§ **REQUIRED WORK**: Exact repetition of a range: find the line containing "Where should I" and the line containing "Task: Select the Totals filter chip" in the material below, then repeat both and all lines between them, leaving pictures out.
┌─ RECORDS
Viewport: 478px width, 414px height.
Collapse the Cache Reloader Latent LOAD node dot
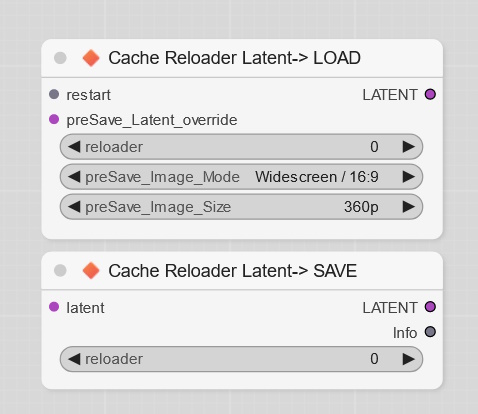click(x=60, y=58)
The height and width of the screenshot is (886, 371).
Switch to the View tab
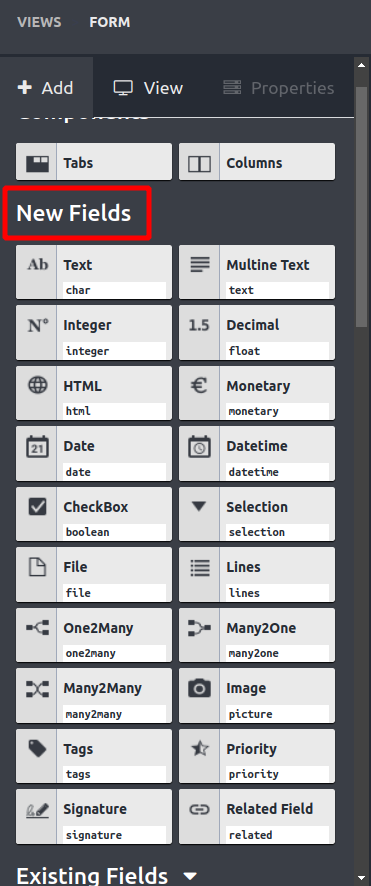(149, 88)
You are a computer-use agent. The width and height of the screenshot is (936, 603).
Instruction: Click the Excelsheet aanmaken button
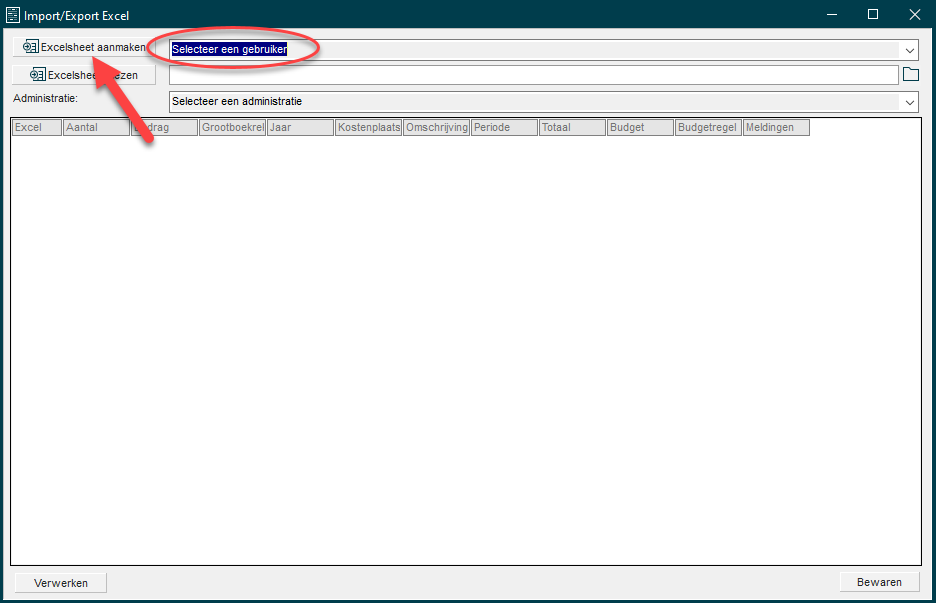point(84,47)
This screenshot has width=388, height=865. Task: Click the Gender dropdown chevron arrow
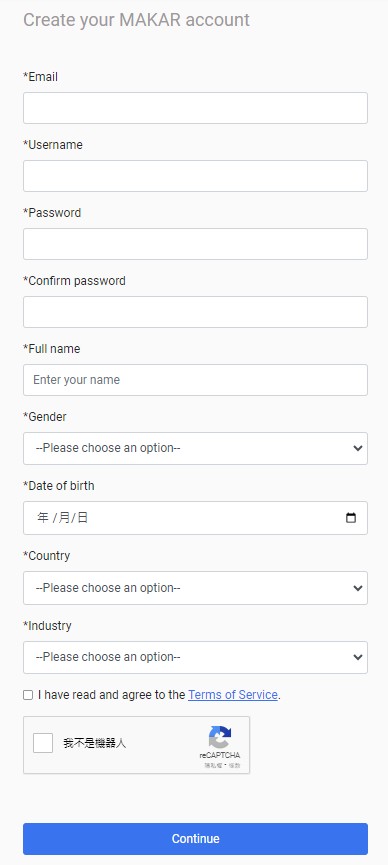pos(358,448)

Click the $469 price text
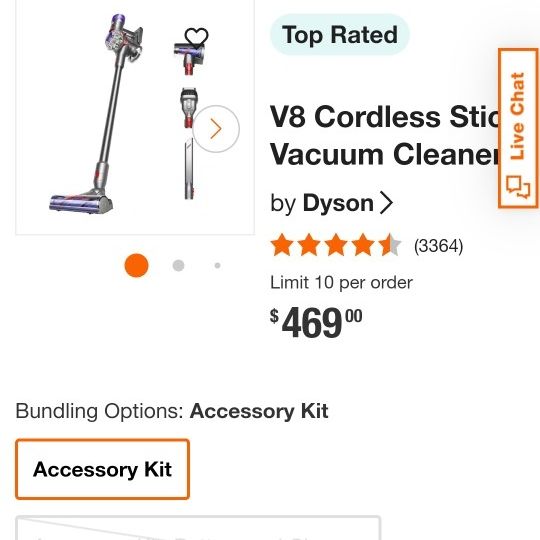316,322
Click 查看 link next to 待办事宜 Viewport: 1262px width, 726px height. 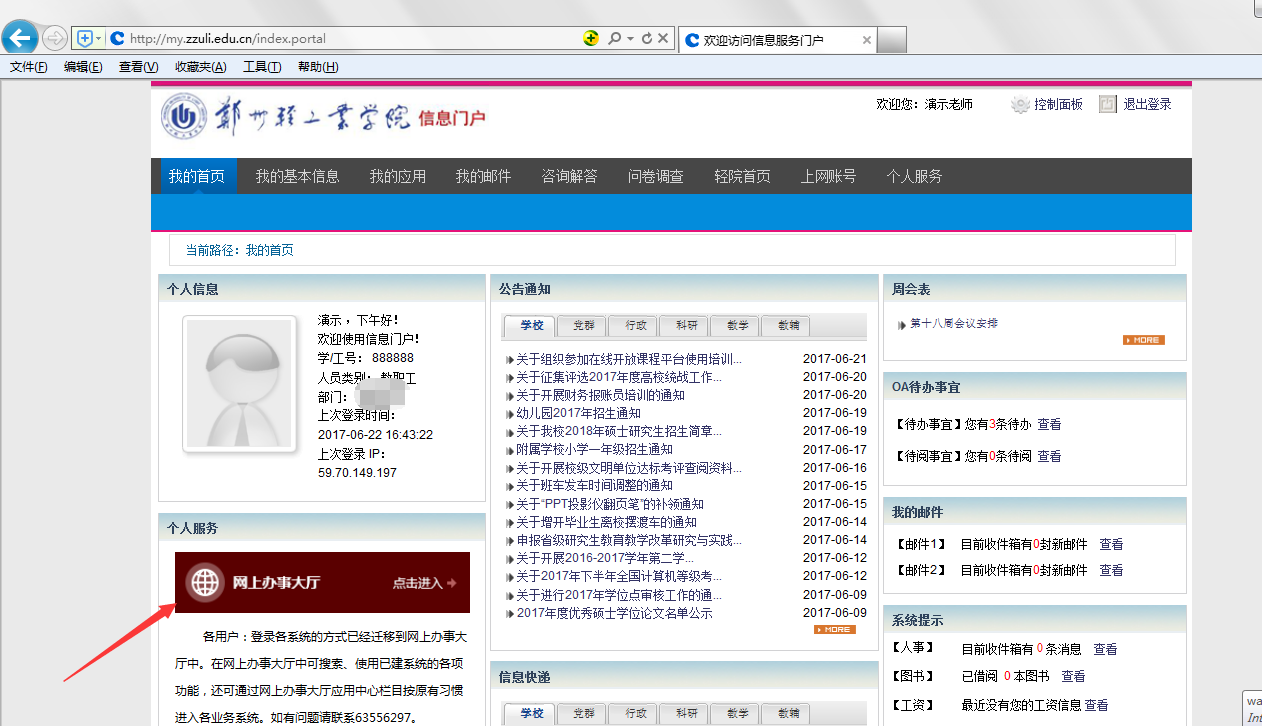pyautogui.click(x=1049, y=424)
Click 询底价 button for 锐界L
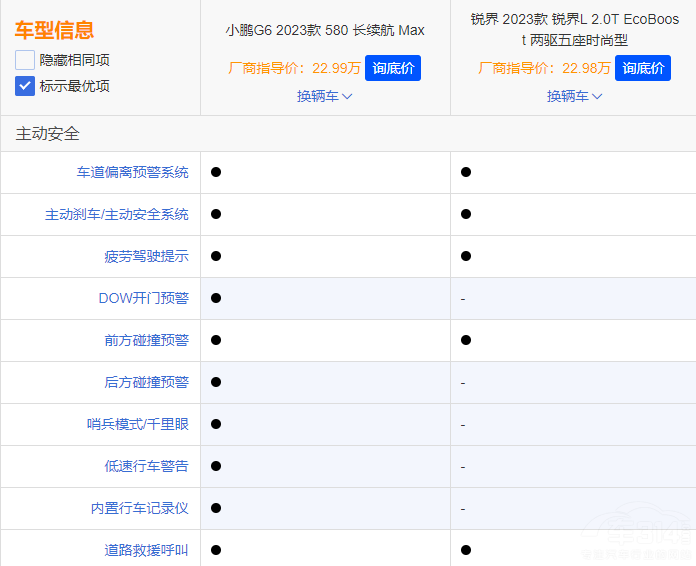696x566 pixels. click(642, 68)
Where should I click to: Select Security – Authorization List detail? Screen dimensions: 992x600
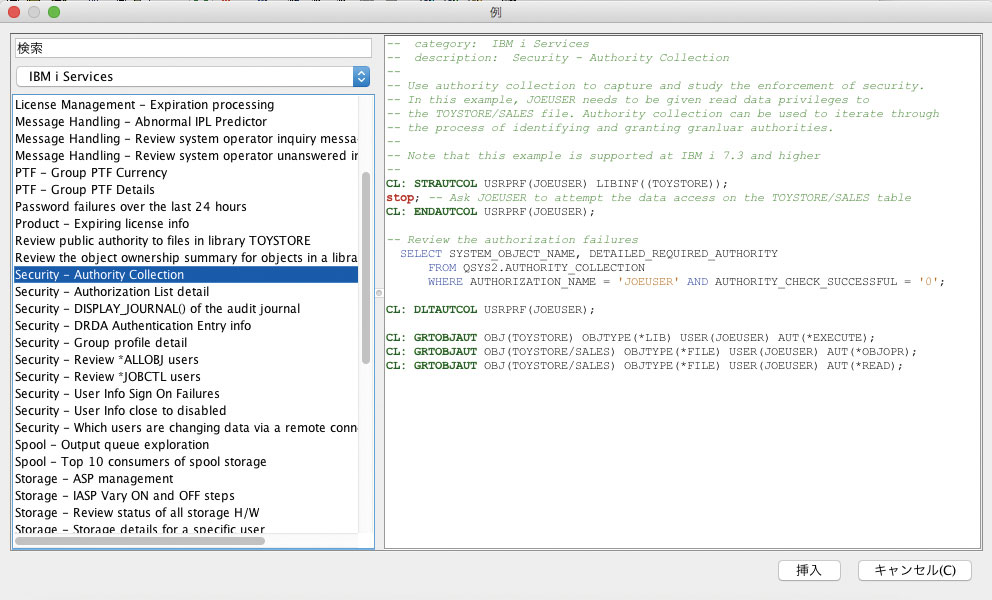click(x=112, y=291)
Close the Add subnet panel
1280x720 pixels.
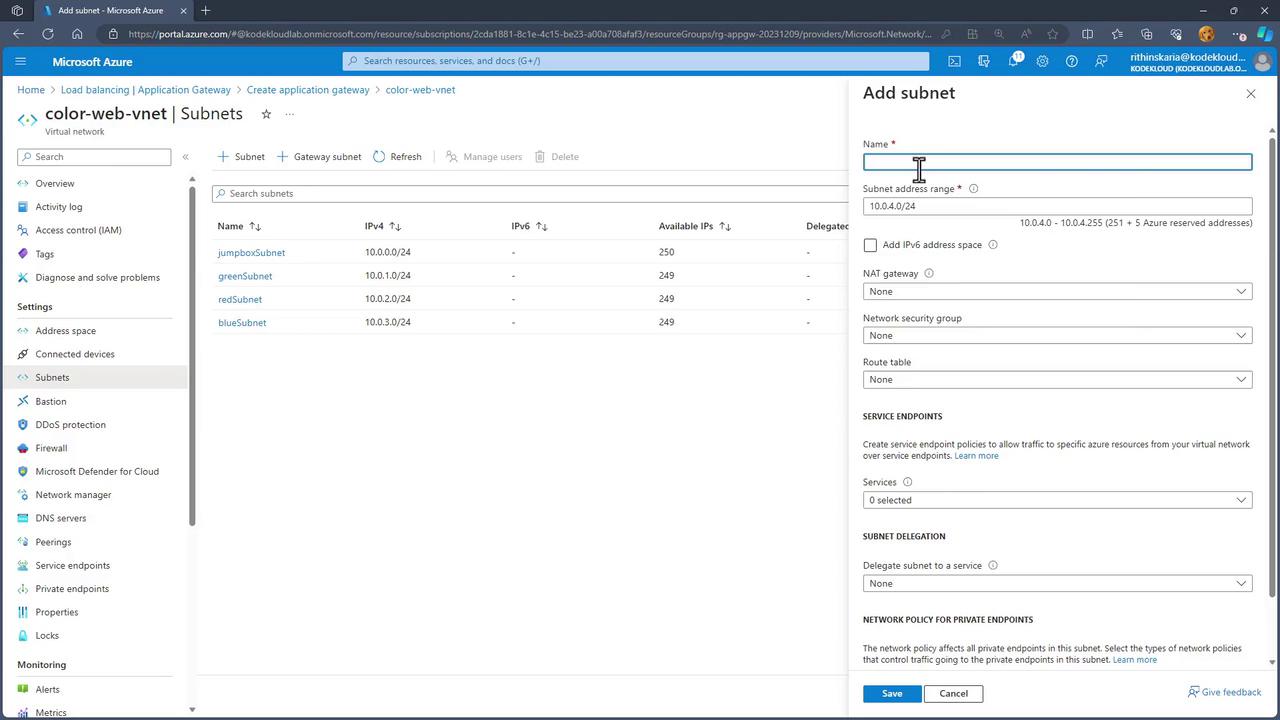coord(1250,93)
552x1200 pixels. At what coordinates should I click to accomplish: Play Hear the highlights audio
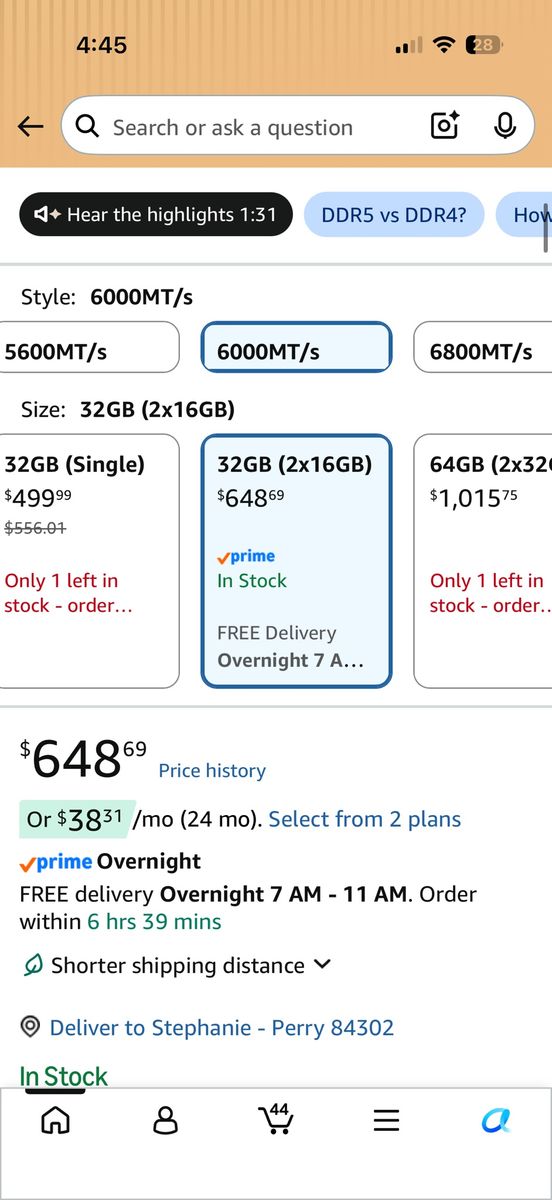[x=156, y=215]
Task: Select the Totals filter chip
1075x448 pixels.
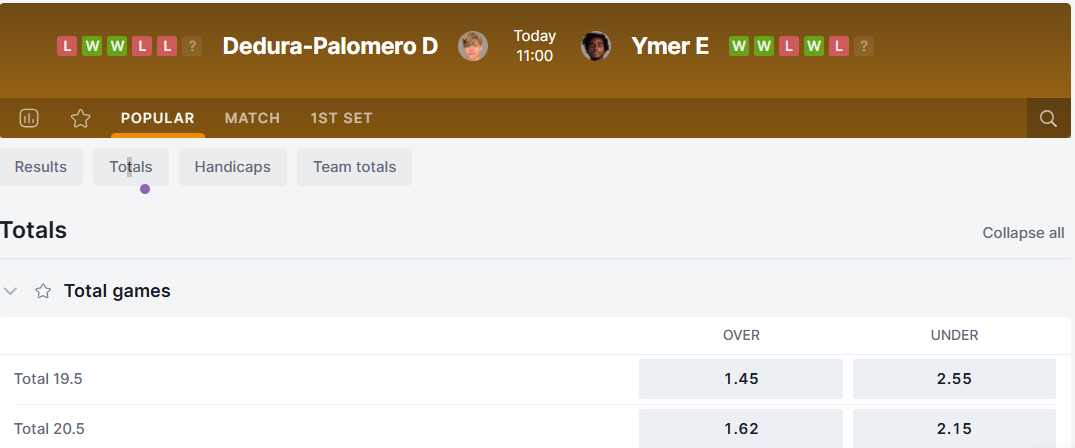Action: coord(131,167)
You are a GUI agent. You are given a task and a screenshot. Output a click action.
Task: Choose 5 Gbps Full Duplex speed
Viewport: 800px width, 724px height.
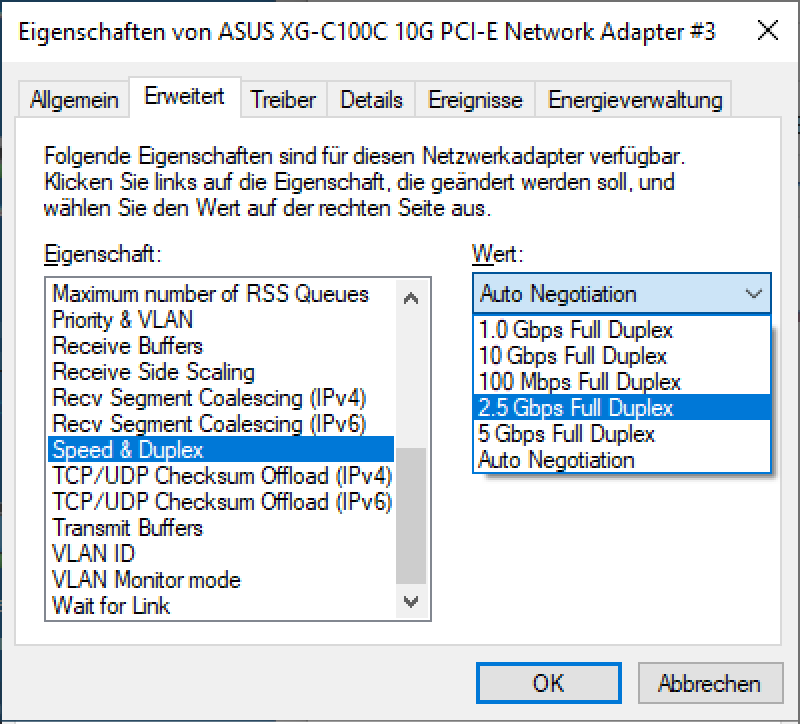(567, 434)
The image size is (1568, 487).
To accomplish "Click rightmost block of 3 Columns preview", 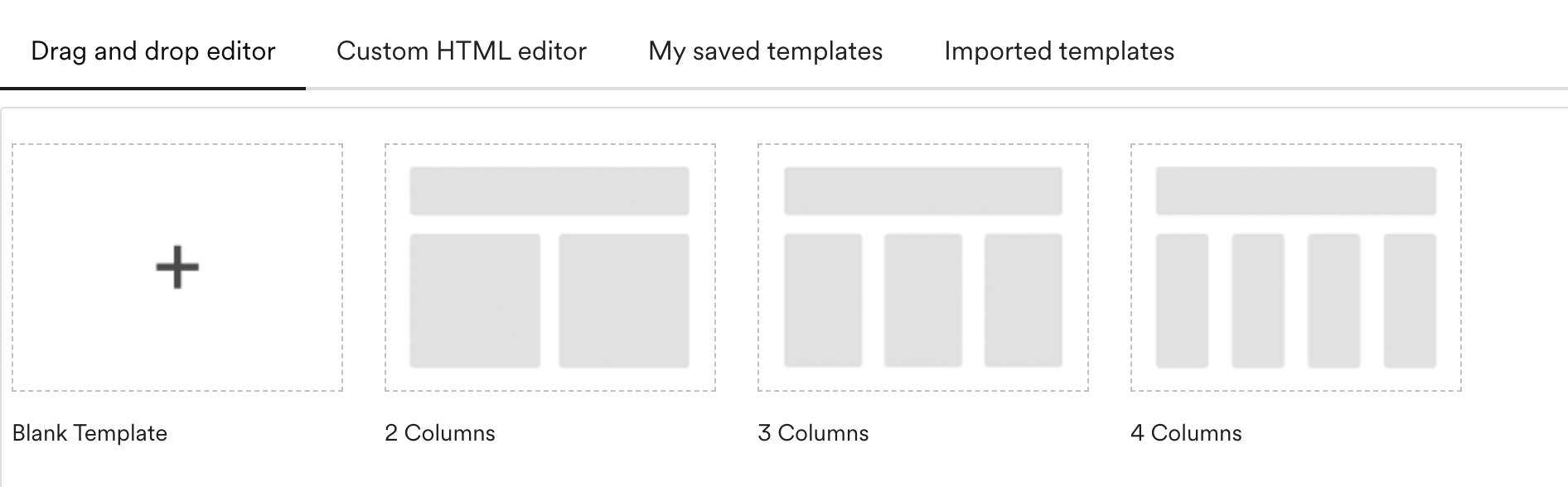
└─
§ **FINAL ANSWER**:
Where should I click to: Select Security – Authorization List detail? Screen dimensions: 992x600
click(x=112, y=291)
Close the Add subnet panel
1280x720 pixels.
coord(1250,93)
552x1200 pixels. At what coordinates should I click to accomplish: Play Hear the highlights audio
[x=156, y=215]
Task: Select the Totals filter chip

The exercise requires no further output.